On her “Yes Vermont Yankee” blog (http://yesvy.blogspot.com/), Meredith Angwin writes:
‘The State of Vermont Considers Nuclear Safety
The Vermont State Nuclear Advisory Panel met on July 9 in Montpelier. They discussed nuclear safety. They quizzed Entergy about whether they were making adequate changes to the plant post-Fukushima.
Listening, I felt I was in a time warp. It’s almost as if the court case hadn’t happened. It’s almost as if the judge hadn’t pointed out that Vermont has no jurisdiction about nuclear safety. It’s almost as if nobody knows that the NRC has sole jurisdiction on that subject.
It’s almost as if Vermont never learns. …”
Ms. Angwin’s premise is correct: the NRC does indeed have sole jurisdiction over nuclear safety. However, the implied conclusion she draws — namely, that VSNAP has no business considering the issue, does not follow from her premise.
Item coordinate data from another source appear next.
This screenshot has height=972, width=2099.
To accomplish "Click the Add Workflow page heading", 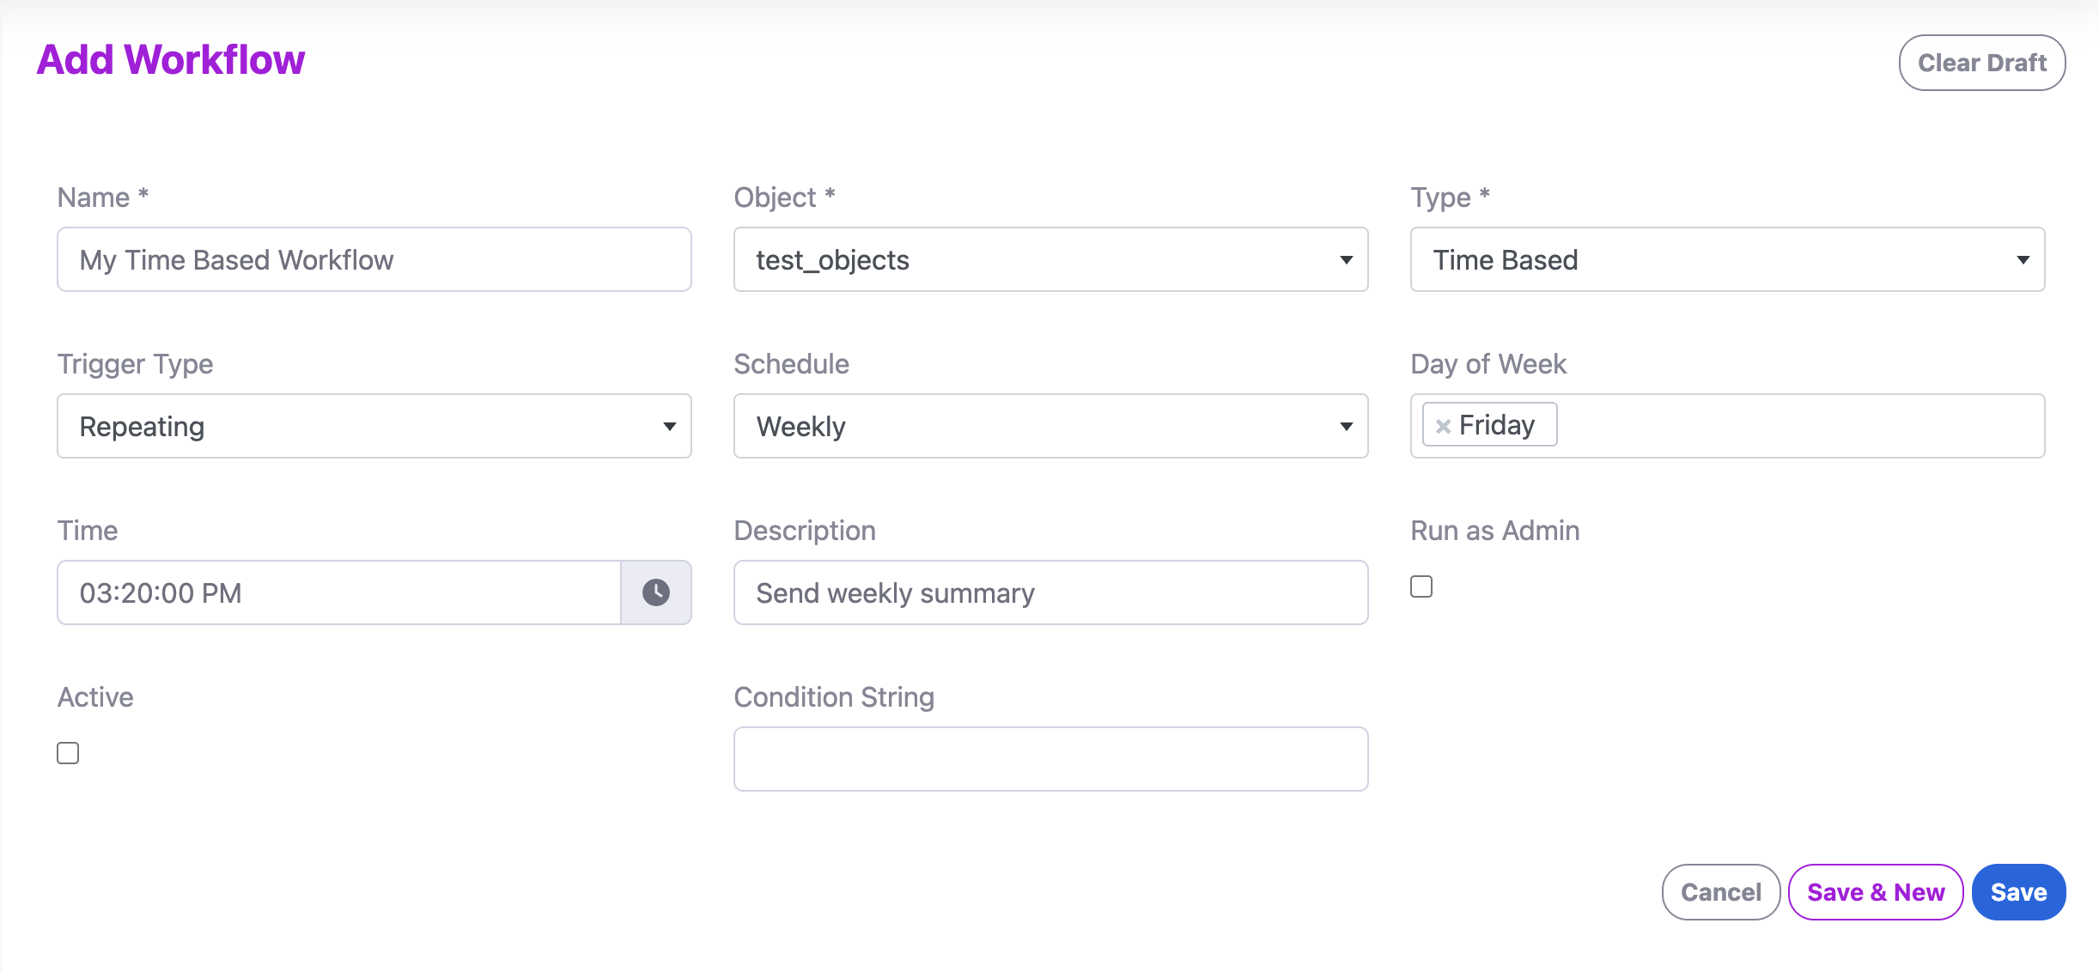I will click(x=169, y=58).
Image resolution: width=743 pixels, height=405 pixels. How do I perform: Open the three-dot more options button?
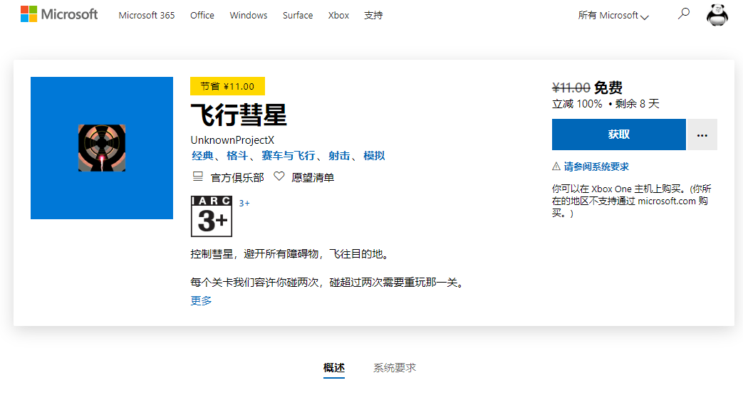point(702,135)
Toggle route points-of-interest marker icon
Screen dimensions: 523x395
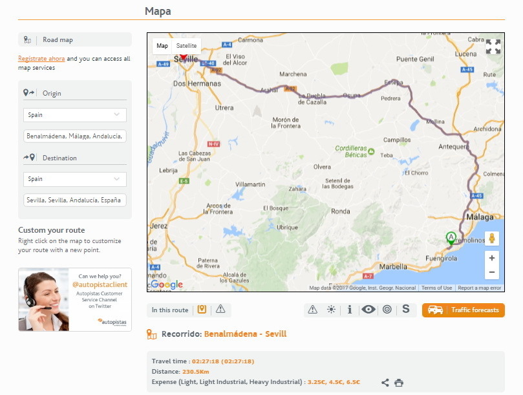[202, 310]
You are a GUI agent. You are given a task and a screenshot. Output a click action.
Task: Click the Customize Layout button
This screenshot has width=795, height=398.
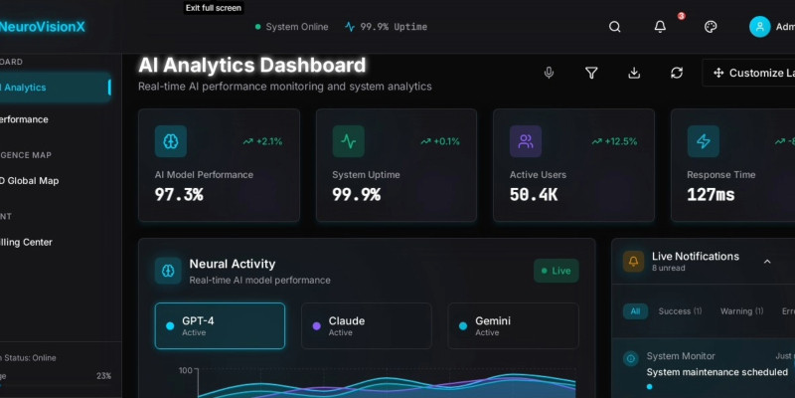click(750, 73)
And flawed as his decision was, Judge Murtha did not find otherwise.
VSNAP is not a regulatory body, nor has it ever pretended to be one. It was created specifically to do exactly what it appears to be doing in this case: namely, to ask the questions about the nuclear power plant operating in Vermont which will permit Vermont officials to make reasoned judgments concerning possible actions.
NRC does not regulate in a vacuum. Its processes are open to intervention by citizens AND BY STATES and Vermont, like other states, has intervened in these regulatory processes many times. Such interventions are invited by NRC and are not preempted in any way under the Atomic Energy Act.
Ms. Angwin confuses discussion with regulation, and in so doing, conflates the Atomic Energy Act with an implied repeal of the first amendment right of free speech.
VSNAP’s questions are perfectly within the rights of citizens and state governments in a free society. Notwithstanding Ms. Angwin’s implicit conclusion to the contrary, this is one “lesson” Vermont should NOT learn from the Murtha decision.